A globalização apresentou-se como  necessidade, mostrou-se enquanto vigilância de todos.

E boicote de si.

As  modalidades opióides contemporâneas mascaradas de aparências sutis e amistosas,

concretizam-se na diluição de si.

Em consonância com o eu que tudo pode,

inclusive simular sorrisos, feitos, momentos.

Postar para acreditar que vivos estamos.

Para sentir o que nos foi retirado em algum nível. A busca psicanalítica de si.

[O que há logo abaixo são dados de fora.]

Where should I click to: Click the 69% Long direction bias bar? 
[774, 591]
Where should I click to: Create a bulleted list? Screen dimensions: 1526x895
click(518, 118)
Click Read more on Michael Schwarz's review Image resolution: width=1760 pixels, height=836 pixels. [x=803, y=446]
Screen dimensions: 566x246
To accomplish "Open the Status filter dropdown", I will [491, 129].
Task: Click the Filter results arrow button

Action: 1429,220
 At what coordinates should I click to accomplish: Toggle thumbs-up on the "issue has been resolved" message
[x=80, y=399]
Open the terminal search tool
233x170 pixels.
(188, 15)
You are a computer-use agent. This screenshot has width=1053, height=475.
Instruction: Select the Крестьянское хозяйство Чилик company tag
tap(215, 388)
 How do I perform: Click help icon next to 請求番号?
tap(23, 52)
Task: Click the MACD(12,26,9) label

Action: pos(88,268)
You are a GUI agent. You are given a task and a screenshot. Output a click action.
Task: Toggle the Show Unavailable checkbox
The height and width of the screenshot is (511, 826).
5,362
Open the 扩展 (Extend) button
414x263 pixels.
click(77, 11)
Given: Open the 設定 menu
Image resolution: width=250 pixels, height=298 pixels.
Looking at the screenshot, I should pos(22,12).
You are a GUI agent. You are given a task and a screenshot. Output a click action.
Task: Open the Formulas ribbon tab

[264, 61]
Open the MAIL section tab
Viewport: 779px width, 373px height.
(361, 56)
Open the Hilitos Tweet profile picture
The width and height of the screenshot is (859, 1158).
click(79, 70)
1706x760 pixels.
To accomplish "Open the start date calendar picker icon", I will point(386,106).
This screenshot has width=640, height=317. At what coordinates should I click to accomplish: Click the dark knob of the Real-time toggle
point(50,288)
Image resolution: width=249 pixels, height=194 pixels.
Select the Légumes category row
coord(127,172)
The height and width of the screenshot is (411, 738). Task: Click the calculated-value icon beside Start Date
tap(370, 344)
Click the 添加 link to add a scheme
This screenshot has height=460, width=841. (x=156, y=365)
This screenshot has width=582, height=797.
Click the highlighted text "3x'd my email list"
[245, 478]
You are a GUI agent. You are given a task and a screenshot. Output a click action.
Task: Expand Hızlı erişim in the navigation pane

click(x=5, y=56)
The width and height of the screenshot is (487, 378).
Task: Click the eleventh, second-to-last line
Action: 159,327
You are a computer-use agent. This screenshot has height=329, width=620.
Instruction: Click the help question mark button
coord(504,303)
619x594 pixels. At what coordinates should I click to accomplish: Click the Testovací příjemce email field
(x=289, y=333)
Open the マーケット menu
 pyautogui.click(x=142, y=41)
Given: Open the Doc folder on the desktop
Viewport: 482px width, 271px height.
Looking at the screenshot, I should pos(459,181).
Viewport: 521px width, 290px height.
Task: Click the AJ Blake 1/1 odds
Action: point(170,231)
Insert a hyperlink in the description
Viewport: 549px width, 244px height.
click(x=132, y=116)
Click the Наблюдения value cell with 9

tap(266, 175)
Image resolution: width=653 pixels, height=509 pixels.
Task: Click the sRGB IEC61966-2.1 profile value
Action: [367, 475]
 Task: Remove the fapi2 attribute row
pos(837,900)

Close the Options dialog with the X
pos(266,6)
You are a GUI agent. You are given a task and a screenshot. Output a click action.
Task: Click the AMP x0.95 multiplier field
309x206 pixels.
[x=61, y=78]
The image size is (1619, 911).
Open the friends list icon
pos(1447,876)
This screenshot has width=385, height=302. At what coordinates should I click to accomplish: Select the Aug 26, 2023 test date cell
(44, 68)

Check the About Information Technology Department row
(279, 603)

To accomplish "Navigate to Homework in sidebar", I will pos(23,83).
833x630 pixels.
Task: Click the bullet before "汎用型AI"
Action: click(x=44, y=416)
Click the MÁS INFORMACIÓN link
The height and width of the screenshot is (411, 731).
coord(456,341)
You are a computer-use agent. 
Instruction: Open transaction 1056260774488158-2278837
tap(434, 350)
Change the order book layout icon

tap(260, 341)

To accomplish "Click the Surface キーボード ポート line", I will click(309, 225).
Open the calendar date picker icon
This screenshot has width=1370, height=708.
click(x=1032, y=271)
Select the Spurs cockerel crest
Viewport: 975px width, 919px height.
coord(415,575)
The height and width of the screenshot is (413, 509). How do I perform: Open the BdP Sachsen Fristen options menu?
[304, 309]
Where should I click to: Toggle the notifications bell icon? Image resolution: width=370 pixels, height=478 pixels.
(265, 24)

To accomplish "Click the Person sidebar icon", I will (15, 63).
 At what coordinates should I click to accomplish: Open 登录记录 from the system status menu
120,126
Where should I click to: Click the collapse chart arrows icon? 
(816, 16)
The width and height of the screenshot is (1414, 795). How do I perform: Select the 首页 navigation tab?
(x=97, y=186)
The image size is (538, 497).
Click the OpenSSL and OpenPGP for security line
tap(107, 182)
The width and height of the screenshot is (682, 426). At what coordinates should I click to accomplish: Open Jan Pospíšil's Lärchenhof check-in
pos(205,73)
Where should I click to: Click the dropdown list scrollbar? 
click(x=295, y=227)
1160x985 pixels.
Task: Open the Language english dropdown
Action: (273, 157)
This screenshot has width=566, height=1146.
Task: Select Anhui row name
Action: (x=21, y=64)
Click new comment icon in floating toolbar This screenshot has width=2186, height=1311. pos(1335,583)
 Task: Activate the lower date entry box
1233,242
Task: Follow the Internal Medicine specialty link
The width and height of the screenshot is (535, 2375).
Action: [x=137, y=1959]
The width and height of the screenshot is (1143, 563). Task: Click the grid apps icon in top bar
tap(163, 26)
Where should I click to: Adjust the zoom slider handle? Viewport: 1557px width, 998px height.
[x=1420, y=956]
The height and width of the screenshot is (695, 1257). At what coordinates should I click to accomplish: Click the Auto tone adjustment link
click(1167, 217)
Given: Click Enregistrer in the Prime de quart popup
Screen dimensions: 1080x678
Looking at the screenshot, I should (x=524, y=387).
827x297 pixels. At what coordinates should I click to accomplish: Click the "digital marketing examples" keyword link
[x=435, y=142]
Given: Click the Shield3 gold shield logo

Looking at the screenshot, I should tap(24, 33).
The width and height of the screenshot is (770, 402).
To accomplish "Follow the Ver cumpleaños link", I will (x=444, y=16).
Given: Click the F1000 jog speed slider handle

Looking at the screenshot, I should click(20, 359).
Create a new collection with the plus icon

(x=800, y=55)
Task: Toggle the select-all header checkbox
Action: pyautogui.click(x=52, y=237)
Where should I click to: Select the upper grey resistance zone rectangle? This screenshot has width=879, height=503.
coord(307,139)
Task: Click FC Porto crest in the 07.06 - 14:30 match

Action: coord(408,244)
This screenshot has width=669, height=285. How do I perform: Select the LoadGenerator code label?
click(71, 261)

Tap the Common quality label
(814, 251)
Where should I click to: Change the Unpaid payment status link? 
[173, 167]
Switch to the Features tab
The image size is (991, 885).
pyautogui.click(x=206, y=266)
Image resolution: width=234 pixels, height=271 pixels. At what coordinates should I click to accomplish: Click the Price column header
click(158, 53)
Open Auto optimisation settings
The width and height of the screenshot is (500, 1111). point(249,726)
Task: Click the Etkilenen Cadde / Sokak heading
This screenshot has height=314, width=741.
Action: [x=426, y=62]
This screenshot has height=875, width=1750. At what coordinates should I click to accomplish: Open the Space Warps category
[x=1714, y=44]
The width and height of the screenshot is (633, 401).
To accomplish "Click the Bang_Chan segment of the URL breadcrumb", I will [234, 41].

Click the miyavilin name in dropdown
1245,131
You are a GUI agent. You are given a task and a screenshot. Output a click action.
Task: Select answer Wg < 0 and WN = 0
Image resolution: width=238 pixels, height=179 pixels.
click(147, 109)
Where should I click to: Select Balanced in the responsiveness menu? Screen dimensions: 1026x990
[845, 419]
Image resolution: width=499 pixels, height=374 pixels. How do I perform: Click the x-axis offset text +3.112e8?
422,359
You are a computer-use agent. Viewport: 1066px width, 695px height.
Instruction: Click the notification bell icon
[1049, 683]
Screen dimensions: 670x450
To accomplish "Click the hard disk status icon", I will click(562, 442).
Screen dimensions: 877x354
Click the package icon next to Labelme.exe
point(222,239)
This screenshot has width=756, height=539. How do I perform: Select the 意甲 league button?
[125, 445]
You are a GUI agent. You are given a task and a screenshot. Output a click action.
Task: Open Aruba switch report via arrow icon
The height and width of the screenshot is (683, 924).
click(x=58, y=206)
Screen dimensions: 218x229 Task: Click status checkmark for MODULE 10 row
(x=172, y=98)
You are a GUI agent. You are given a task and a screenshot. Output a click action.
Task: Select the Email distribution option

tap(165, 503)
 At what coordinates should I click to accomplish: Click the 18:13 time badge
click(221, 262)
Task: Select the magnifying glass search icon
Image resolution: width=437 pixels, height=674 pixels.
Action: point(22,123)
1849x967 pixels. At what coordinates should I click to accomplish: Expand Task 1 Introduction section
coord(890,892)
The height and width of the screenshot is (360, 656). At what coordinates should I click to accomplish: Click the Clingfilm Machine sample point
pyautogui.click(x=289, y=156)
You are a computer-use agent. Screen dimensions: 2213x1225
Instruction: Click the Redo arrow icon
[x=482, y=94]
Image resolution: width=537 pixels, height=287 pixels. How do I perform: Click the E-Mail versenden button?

Os mergulhos que, caso sejam muito profundos, entediam e se desfazem no rolar das novas histórias cotidianas.

Histórias estas melhores que as nossas, necessariamente.

É a condição para que você seja parte do todo.

Que universo tão etéreo e dendo é esse? Fizemos a escolha, de fato, em estarmos nesse não-lugar?

Ou apenas chegamos lá porque, aparentemente, somos tão interessantes quanto estrelas Globais?

Somos tão óbvios a ponto de cedermos à atração de janelas abertas para espiarmos vidas inteiras?

Pensarmos  com responsabilidade, então, sobre as nossas próprias entreabertas, ou escancaradas.

A pressão invisível, mas inerente, de que se não há conteúdos passíveis de compartilhamento, talvez você não seja o suficiente.

E sem olhos a te contemplarem.

Você.

Falível,

humano,

incompleto.

Que sente,

sofre,

celebra

e vive lutos que sequer necessitam nomes, ou delineamentos.

Vivamos fora das telas.

Vivamos fora.

Vivamos.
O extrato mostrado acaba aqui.